The Superpower We Already Have

Editor’s Note: This article was written by Noah Brand, editor at the Good Men Project, where it first appeared.

Soon, very soon, probably even today, you’re going to want to quit. You’re going to want to just stop wasting energy on this stupid thing and just let it go. It’s okay…. You are better at ‘not quitting’ than anything that has ever lived on this planet.

It’s another beautiful dawn on the veldt, two million years ago. You’re an antelope. And something appears on the horizon, approaching at a steady lope. As it gets closer, you recognize it as a dangerous predator. No problem; you’re an antelope, and you’re built to run.

You take off in a burst of speed that would blind most species, and the predator recedes toward the horizon. Except that when your sprint ends, it’s still coming. You run again. You run to the limits of your endurance, until the predator is a dot in the distance, until you can’t run another inch.
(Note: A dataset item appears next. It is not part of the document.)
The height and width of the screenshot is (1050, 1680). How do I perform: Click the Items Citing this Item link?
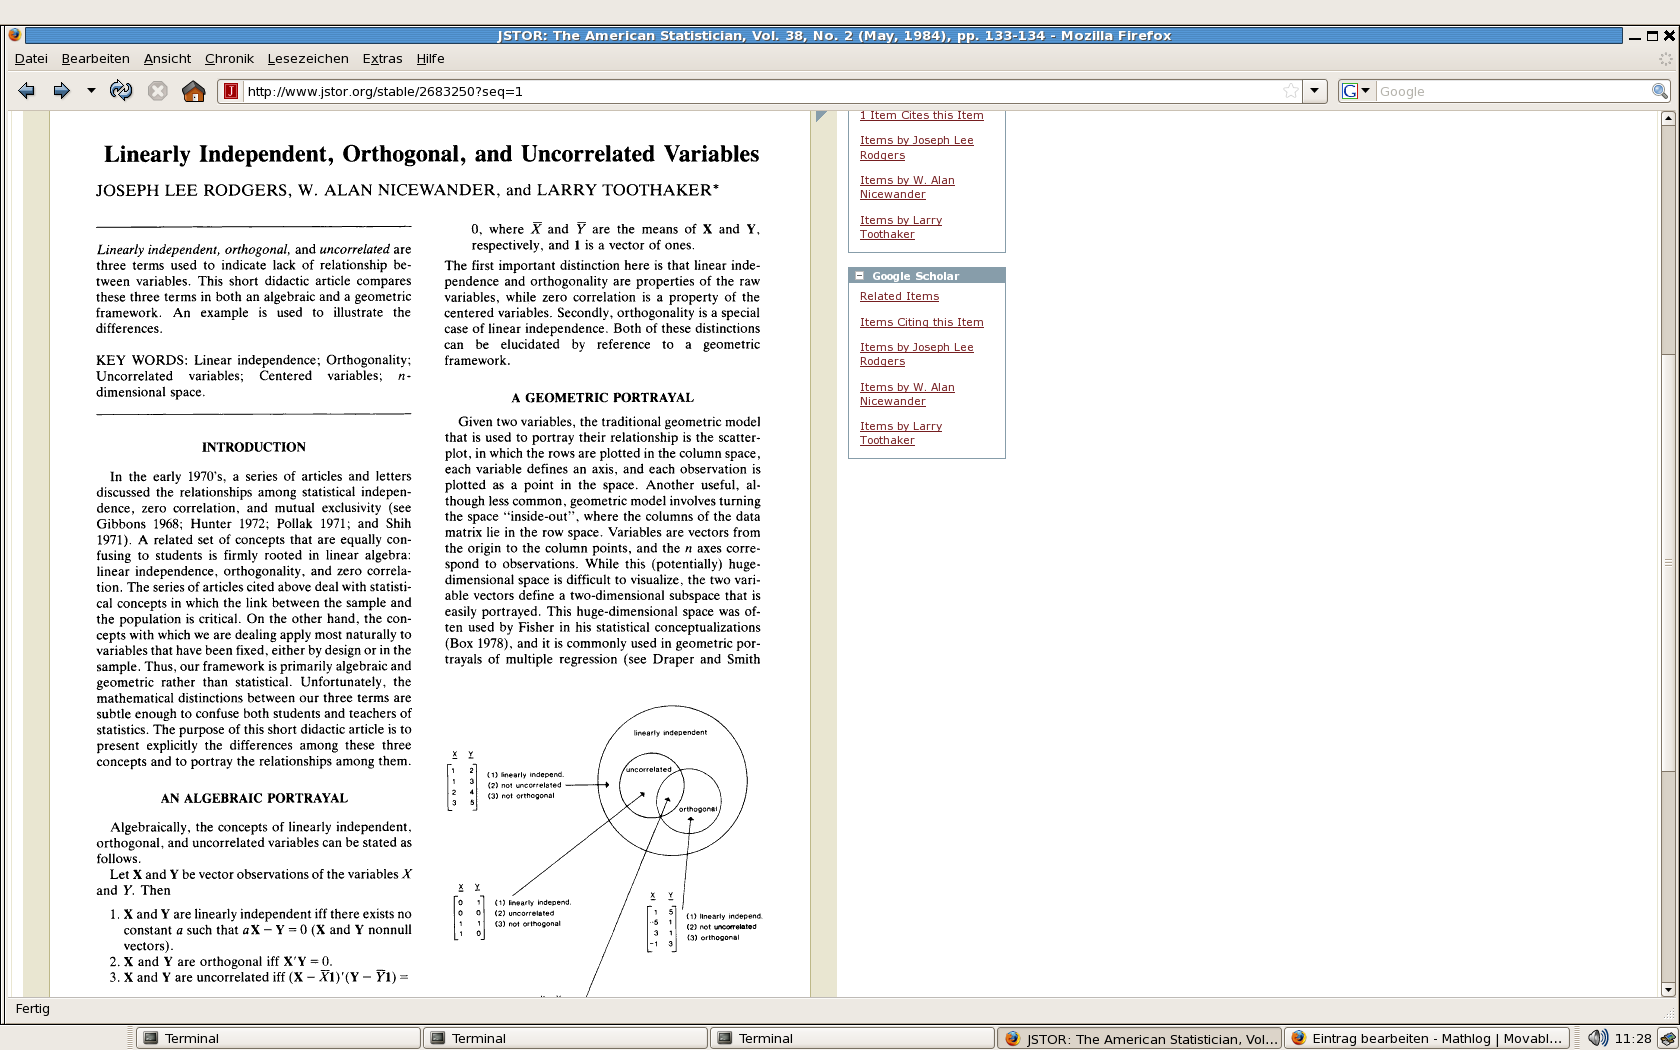point(921,322)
But the dot in the distance is still coming, that same steady lope unchanged. By the time it’s close enough to make you afraid again, you’ve got enough left in you for one more phenomenal sprint, which carries you miles away in minutes.

But the predator’s still coming, and it catches up to you. And it’s got a knobbly stick in one of its gripping limbs, and you’re how that particular homo erectus feeds its family that week. Nothing can beat it.

Nothing can fight it. Some things can outrun it but that doesn’t matter. Because there’s no hack for “doesn’t ever quit” and so nothing on your veldt can compete with that two-legged, goofy-looking predator and its unbeatable strategy. That strategy is called persistence hunting, and there’s strong evidence that it’s how we, humans, evolved as a species.

That it was our first great advantage over the other species, the one that kept us going when the Smilodon and Eohippus gave way to better, more efficient models. The dinosaurs became chickens, and we became as gods. And it wasn’t language, it wasn’t binocular vision, it wasn’t even opposable thumbs. (Not that I’m complaining about the thumbs. They’re terrific.)

Our first superpower, our greatest, is and always has been persistence. When the antelopes ran away, we just kept going until we caught them anyway. When the earth froze over and nothing could live, we just kept going until we found spring again. When climate change killed every member of our species except a population the size of a small town, we kept going and thrived anyway.

If you are alive and reading this, you are the heir of two million years of not quitting. If you are alive and reading this, you are the heir of two million years of not quitting. Before we mastered language and learned to team up better than anyone, before we mastered weaving and made the baskets that made us the best hunter-gatherers in the universe, before we mastered agriculture and built cities and invented civilization, we had one hack, one exploit, one superpower that made all the rest possible.

Soon, very soon, probably even today, you’re going to want to quit. You’re going to want to just stop wasting energy on this stupid thing and just let it go. It’s okay. That’s a perfectly normal, human thing to feel. But when that happens, try this. Picture an antelope receding across a veldt faster than you can run.

You’ll never be as fast as the antelope, and it knows that. It thinks it’s safe, it thinks you’ll starve, because you can’t outrun it. I’m not saying you can outrun it. I’m saying you can outlast it. And if that weren’t true, you wouldn’t be alive to read this.

You are better at ‘not quitting’ than anything that has ever lived on this planet. Just remember that.